TASK DESCRIPTION » Give back the entire listing below, unaltered.

RECORDS »
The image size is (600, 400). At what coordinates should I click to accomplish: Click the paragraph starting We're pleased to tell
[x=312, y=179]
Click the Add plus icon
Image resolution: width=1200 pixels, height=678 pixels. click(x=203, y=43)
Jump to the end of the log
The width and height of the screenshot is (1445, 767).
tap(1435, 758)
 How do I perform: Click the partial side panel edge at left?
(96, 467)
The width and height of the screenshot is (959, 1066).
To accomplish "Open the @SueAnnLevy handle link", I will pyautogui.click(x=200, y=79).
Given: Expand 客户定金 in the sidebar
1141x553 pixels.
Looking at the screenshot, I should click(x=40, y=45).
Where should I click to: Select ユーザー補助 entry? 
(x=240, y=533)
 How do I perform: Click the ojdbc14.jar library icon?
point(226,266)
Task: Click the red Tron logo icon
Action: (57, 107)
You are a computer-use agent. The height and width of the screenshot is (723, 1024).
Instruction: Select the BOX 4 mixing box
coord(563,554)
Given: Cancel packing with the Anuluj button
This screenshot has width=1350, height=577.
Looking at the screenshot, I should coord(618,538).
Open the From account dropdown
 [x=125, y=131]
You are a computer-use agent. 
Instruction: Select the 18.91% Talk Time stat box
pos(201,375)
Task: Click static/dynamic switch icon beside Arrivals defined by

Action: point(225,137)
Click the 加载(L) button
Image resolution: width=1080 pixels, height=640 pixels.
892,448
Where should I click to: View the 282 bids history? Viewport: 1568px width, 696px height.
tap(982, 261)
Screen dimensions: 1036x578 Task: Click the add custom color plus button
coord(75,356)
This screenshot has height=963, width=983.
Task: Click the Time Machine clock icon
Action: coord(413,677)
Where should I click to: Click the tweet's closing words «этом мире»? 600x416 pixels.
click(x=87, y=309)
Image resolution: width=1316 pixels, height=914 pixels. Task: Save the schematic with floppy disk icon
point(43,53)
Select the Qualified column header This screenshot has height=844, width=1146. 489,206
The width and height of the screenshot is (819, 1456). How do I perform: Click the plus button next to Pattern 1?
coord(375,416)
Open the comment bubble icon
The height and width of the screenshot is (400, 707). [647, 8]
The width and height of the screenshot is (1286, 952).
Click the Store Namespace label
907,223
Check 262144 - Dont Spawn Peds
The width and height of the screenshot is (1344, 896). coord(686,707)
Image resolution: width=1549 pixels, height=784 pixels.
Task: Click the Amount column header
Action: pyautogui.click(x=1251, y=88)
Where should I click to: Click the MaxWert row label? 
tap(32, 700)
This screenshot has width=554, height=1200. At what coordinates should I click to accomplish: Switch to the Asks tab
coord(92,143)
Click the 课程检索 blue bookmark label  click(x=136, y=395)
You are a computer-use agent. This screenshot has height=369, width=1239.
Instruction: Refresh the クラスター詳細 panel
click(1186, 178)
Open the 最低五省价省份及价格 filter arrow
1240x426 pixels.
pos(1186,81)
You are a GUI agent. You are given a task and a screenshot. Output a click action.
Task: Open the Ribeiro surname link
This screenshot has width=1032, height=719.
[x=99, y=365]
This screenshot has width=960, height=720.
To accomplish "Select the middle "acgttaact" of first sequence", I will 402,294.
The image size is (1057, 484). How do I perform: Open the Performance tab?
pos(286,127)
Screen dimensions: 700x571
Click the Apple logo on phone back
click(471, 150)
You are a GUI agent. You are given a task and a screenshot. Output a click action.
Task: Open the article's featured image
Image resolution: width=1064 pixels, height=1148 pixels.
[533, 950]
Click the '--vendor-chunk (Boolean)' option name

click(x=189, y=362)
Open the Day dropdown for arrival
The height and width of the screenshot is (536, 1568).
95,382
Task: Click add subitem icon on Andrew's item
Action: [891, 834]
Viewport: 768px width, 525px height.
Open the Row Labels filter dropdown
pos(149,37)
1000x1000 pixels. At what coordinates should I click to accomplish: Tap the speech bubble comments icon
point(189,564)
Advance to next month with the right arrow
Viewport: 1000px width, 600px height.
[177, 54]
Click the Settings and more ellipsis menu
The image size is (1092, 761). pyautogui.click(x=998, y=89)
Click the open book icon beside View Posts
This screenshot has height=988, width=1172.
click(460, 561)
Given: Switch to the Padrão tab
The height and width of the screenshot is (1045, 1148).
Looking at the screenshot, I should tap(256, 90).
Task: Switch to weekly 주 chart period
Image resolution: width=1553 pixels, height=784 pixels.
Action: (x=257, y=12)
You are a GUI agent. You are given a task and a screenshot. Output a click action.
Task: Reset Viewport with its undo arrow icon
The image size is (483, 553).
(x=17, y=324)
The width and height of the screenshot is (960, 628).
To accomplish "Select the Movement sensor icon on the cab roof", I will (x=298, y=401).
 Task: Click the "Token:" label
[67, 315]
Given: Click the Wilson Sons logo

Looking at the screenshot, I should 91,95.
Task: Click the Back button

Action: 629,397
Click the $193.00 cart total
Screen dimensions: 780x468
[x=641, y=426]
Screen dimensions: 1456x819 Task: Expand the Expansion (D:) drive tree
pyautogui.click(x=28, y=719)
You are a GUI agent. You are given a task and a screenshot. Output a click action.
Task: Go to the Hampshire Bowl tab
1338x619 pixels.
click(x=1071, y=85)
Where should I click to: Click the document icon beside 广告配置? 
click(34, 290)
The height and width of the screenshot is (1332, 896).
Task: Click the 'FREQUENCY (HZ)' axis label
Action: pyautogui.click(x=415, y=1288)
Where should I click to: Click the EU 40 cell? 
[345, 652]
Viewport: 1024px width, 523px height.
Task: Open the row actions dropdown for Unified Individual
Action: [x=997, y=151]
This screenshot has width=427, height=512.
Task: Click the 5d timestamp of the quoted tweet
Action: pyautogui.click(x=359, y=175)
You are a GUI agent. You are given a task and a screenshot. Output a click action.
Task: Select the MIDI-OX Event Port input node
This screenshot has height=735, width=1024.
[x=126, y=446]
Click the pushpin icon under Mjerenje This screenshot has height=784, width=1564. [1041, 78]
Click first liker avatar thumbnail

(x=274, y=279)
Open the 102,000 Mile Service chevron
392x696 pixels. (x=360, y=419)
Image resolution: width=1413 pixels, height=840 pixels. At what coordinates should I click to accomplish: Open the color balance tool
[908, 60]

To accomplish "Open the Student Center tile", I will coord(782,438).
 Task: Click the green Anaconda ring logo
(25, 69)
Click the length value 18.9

WRITTEN REPLY »
The image size is (600, 400). At what coordinates should I click to accomplish: Click the paragraph starting We're pleased to tell
[x=312, y=179]
Click the Add plus icon
Image resolution: width=1200 pixels, height=678 pixels. click(x=203, y=43)
Jump to the end of the log
The width and height of the screenshot is (1445, 767).
tap(1435, 758)
 How do I perform: Click the partial side panel edge at left?
(96, 467)
The width and height of the screenshot is (959, 1066).
To accomplish "Open the @SueAnnLevy handle link", I will pyautogui.click(x=200, y=79).
Given: Expand 客户定金 in the sidebar
1141x553 pixels.
Looking at the screenshot, I should click(x=40, y=45).
Where should I click to: Select ユーザー補助 entry? 
(x=240, y=533)
 How do I perform: Click the ojdbc14.jar library icon?
point(226,266)
Task: Click the red Tron logo icon
Action: (57, 107)
You are a computer-use agent. The height and width of the screenshot is (723, 1024).
Instruction: Select the BOX 4 mixing box
coord(563,554)
Given: Cancel packing with the Anuluj button
This screenshot has width=1350, height=577.
Looking at the screenshot, I should coord(618,538).
Open the From account dropdown
 [x=125, y=131]
You are a computer-use agent. 
Instruction: Select the 18.91% Talk Time stat box
pos(201,375)
Task: Click static/dynamic switch icon beside Arrivals defined by

Action: point(225,137)
Click the 加载(L) button
Image resolution: width=1080 pixels, height=640 pixels.
892,448
Where should I click to: View the 282 bids history? Viewport: 1568px width, 696px height.
tap(982, 261)
Screen dimensions: 1036x578 Task: Click the add custom color plus button
coord(75,356)
This screenshot has height=963, width=983.
Task: Click the Time Machine clock icon
Action: coord(413,677)
Where should I click to: Click the tweet's closing words «этом мире»? 600x416 pixels.
click(x=87, y=309)
Image resolution: width=1316 pixels, height=914 pixels. Task: Save the schematic with floppy disk icon
point(43,53)
Select the Qualified column header This screenshot has height=844, width=1146. 489,206
The width and height of the screenshot is (819, 1456). How do I perform: Click the plus button next to Pattern 1?
coord(375,416)
Open the comment bubble icon
The height and width of the screenshot is (400, 707). [647, 8]
The width and height of the screenshot is (1286, 952).
Click the Store Namespace label
907,223
Check 262144 - Dont Spawn Peds
The width and height of the screenshot is (1344, 896). coord(686,707)
Image resolution: width=1549 pixels, height=784 pixels.
Task: Click the Amount column header
Action: pyautogui.click(x=1251, y=88)
Where should I click to: Click the MaxWert row label? 
tap(32, 700)
This screenshot has width=554, height=1200. At what coordinates should I click to accomplish: Switch to the Asks tab
coord(92,143)
Click the 课程检索 blue bookmark label  click(x=136, y=395)
You are a computer-use agent. This screenshot has height=369, width=1239.
Instruction: Refresh the クラスター詳細 panel
click(1186, 178)
Open the 最低五省价省份及价格 filter arrow
1240x426 pixels.
pos(1186,81)
You are a GUI agent. You are given a task and a screenshot. Output a click action.
Task: Open the Ribeiro surname link
This screenshot has width=1032, height=719.
[x=99, y=365]
This screenshot has width=960, height=720.
To accomplish "Select the middle "acgttaact" of first sequence", I will 402,294.
The image size is (1057, 484). How do I perform: Open the Performance tab?
pos(286,127)
Screen dimensions: 700x571
Click the Apple logo on phone back
click(471, 150)
You are a GUI agent. You are given a task and a screenshot. Output a click action.
Task: Open the article's featured image
Image resolution: width=1064 pixels, height=1148 pixels.
[533, 950]
Click the '--vendor-chunk (Boolean)' option name

click(x=189, y=362)
Open the Day dropdown for arrival
The height and width of the screenshot is (536, 1568).
95,382
Task: Click add subitem icon on Andrew's item
Action: [891, 834]
Viewport: 768px width, 525px height.
Open the Row Labels filter dropdown
pos(149,37)
1000x1000 pixels. At what coordinates should I click to accomplish: Tap the speech bubble comments icon
point(189,564)
Advance to next month with the right arrow
Viewport: 1000px width, 600px height.
[177, 54]
Click the Settings and more ellipsis menu
The image size is (1092, 761). pyautogui.click(x=998, y=89)
Click the open book icon beside View Posts
This screenshot has height=988, width=1172.
click(460, 561)
Given: Switch to the Padrão tab
The height and width of the screenshot is (1045, 1148).
Looking at the screenshot, I should tap(256, 90).
Task: Switch to weekly 주 chart period
Image resolution: width=1553 pixels, height=784 pixels.
Action: (x=257, y=12)
You are a GUI agent. You are given a task and a screenshot. Output a click action.
Task: Reset Viewport with its undo arrow icon
The image size is (483, 553).
(x=17, y=324)
The width and height of the screenshot is (960, 628).
To accomplish "Select the Movement sensor icon on the cab roof", I will (x=298, y=401).
 Task: Click the "Token:" label
[67, 315]
Given: Click the Wilson Sons logo

Looking at the screenshot, I should 91,95.
Task: Click the Back button

Action: 629,397
Click the $193.00 cart total
Screen dimensions: 780x468
[x=641, y=426]
Screen dimensions: 1456x819 Task: Expand the Expansion (D:) drive tree
pyautogui.click(x=28, y=719)
You are a GUI agent. You are given a task and a screenshot. Output a click action.
Task: Go to the Hampshire Bowl tab
1338x619 pixels.
click(x=1071, y=85)
Where should I click to: Click the document icon beside 广告配置? 
click(34, 290)
The height and width of the screenshot is (1332, 896).
Task: Click the 'FREQUENCY (HZ)' axis label
Action: pyautogui.click(x=415, y=1288)
Where should I click to: Click the EU 40 cell? 
[345, 652]
Viewport: 1024px width, 523px height.
Task: Open the row actions dropdown for Unified Individual
Action: [x=997, y=151]
This screenshot has width=427, height=512.
Task: Click the 5d timestamp of the quoted tweet
Action: pyautogui.click(x=359, y=175)
You are a GUI agent. You are given a task and a screenshot. Output a click action.
Task: Select the MIDI-OX Event Port input node
This screenshot has height=735, width=1024.
[x=126, y=446]
Click the pushpin icon under Mjerenje This screenshot has height=784, width=1564. [1041, 78]
Click first liker avatar thumbnail

(x=274, y=279)
Open the 102,000 Mile Service chevron
392x696 pixels. (x=360, y=419)
Image resolution: width=1413 pixels, height=840 pixels. At what coordinates should I click to accomplish: Open the color balance tool
[908, 60]

To accomplish "Open the Student Center tile", I will coord(782,438).
 Task: Click the green Anaconda ring logo
(25, 69)
Click the length value 18.9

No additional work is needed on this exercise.